COVID-19 amplified supply chain challenges with goods sourced from foreign areas and travel bans. The past few months have brought to our attention the need for a more local supply chain to be resilient. Although this force was already in motion, it became drastically evident that necessities like medical supplies from China, among other goods being interrupted, presents a significant strain on resources.

This brings into view the need for new KPIs in our global supply chain – with localization being a top priority. In industrial real estate, an integrated development model where workplaces, retail, and distribution can function side by side in communities will allow a volatility to better withstand disruption. This mixed setting integrates well into e-commerce, as distribution centers are no longer just warehouses. Goods are sorted and a new workplace is presented. Currently, the experience of working in this kind of facility isn’t optimal. The US hasn’t fully shifted to cater to the people who are required for the sorting of goods. COVID-19 presented the demand for a model of goods distribution where warehouses are viewed as workplaces. The people in these environments need to be invested in and are essential to making these facilities function. This is the design shift taking place.

Employee wellness in industrial development is priority. Fulfillment staff work sophisticated jobs and require a good deal of training. The main way to retain these employees is to consider their wellness. The degree to which you can design a facility so that people want to go there and stay there responds to the nature of the new resilient model that is happening.
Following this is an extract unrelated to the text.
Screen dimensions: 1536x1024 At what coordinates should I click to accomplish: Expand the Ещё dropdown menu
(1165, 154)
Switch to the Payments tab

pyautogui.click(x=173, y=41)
Organizations like Grainger are early adopters of this notion. Built in break/amenity spaces for employees to escape the noise and have a comfortable meal are prioritized. Demanding jobs require this kind of release for wellness, and their spaces incorporate the WELL standard and its importance. The WELL Building Standard® is a performance-based system for measuring, certifying, and monitoring features of the built environment that impact human health and wellbeing, through air, water, nourishment, light, fitness, comfort, and mind.

In examples shared during a webinar, the KSS Architects team explored ways they took a conventional distribution space and adapted it to introduce the WELL standard. Towers in the facility became a beacon, both as a graphical wayfinding element, and a place of rest. Here, associates are afforded an opportunity for relief. The microbreak space offers a respite from the noise levels through acoustical baffles and an accessible drinking fountain to stay hydrated. The incorporation of a remote kitchenette and restrooms provides a destination zone for associates. These areas used more natural materials and introduced circadian rhythm lighting to create an environment that makes people want to work.

To reach this design, the KSS team went in the space and studied the environment. Often, it’s extremely difficult to judge orientation and building inhabitants lose their sense of belonging. After surveys and interviews of employees, these determinations respond to significant issues the staff were experiencing. In the modern world, this will become a prevalent industrial development focus—community integration to scale with wellness in mind.